Figure 8: The prediction results of Pixtral-12B-2409 vision LLM.

Figure 9: The prediction results of Qwen2-VL-7B-Instruct vision LLM.

Figure 10: The prediction results of Llama-3.2-11B-Vision-Instruct vision LLM.

Figure 11: Confusion matrix of the fine-tuned Llama-3.2-11B-Vision-Instruct vision-LLM on TBI MRI scan classification.

Figure 12: Prediction results of the ResNet50 image classification model on the TBI MRI scan dataset.

Additionally, Figure 13 illustrates how OpenAI-o3 synthesizes these vision model predictions into a final, consistent diagnosis, showcasing its efficient reasoning capabilities.

Figure 13: Diagnosis reasoning made by OpenAI-o3 LLM.

Conclusion

The Proof-of-TBI platform demonstrates a pioneering approach to leveraging AI for medical diagnostics, specifically for mild TBI prediction.

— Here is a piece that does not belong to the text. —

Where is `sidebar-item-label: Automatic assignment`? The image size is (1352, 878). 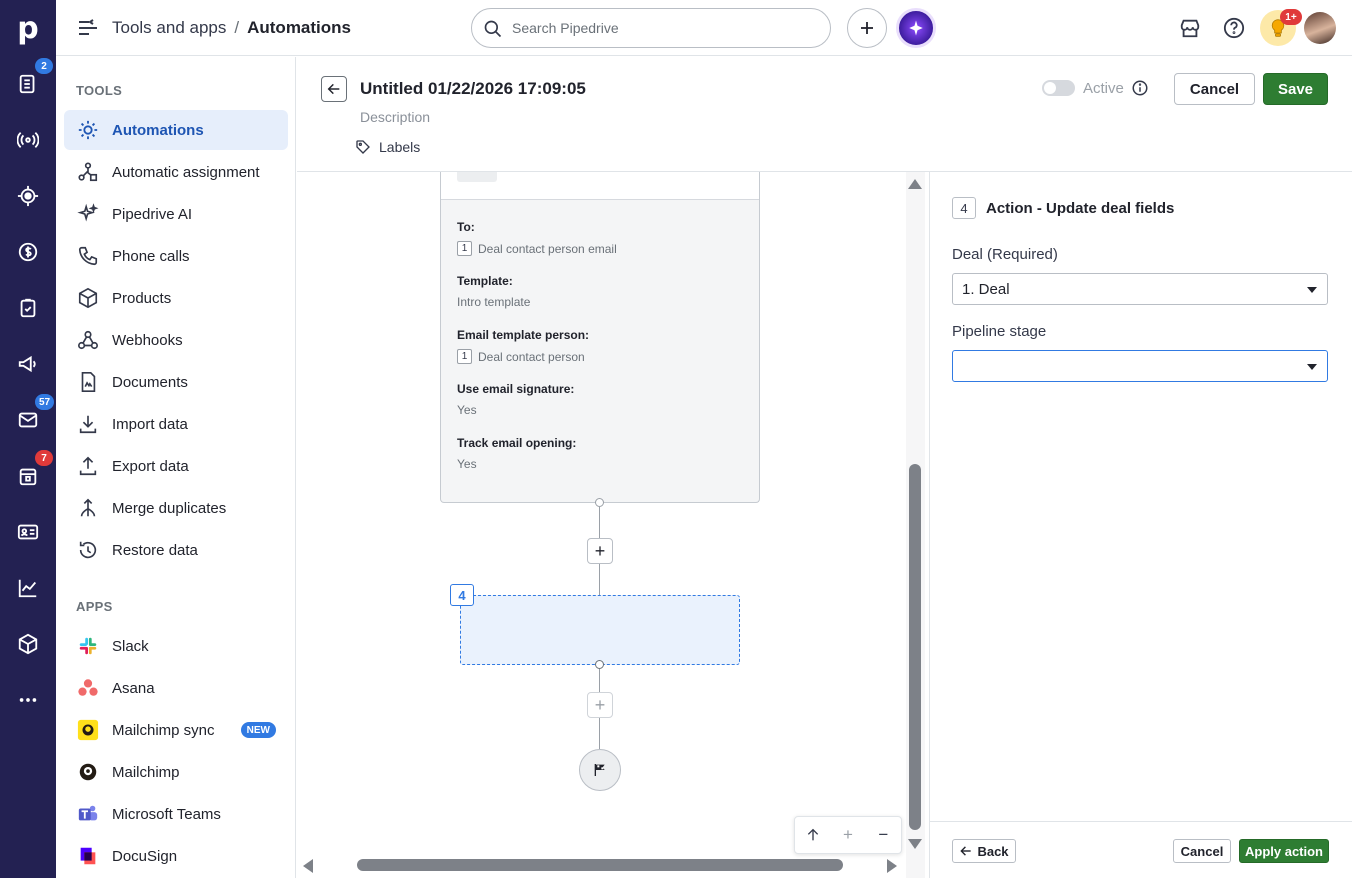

By combining fine-tuned vision-LLMs and OpenAI's reasoning LLM, the system enhances both the accuracy and reliability of TBI diagnoses. As healthcare continues to adapt AI solutions, Proof-of-TBI exemplifies the integration of sophisticated AI models to address clinical challenges, setting a precedent for further advancements in diagnostic systems across diverse medical domains. Future work could explore the extension of this platform to include additional open-source LLMs, further enhancing its diagnostic breadth and robustness.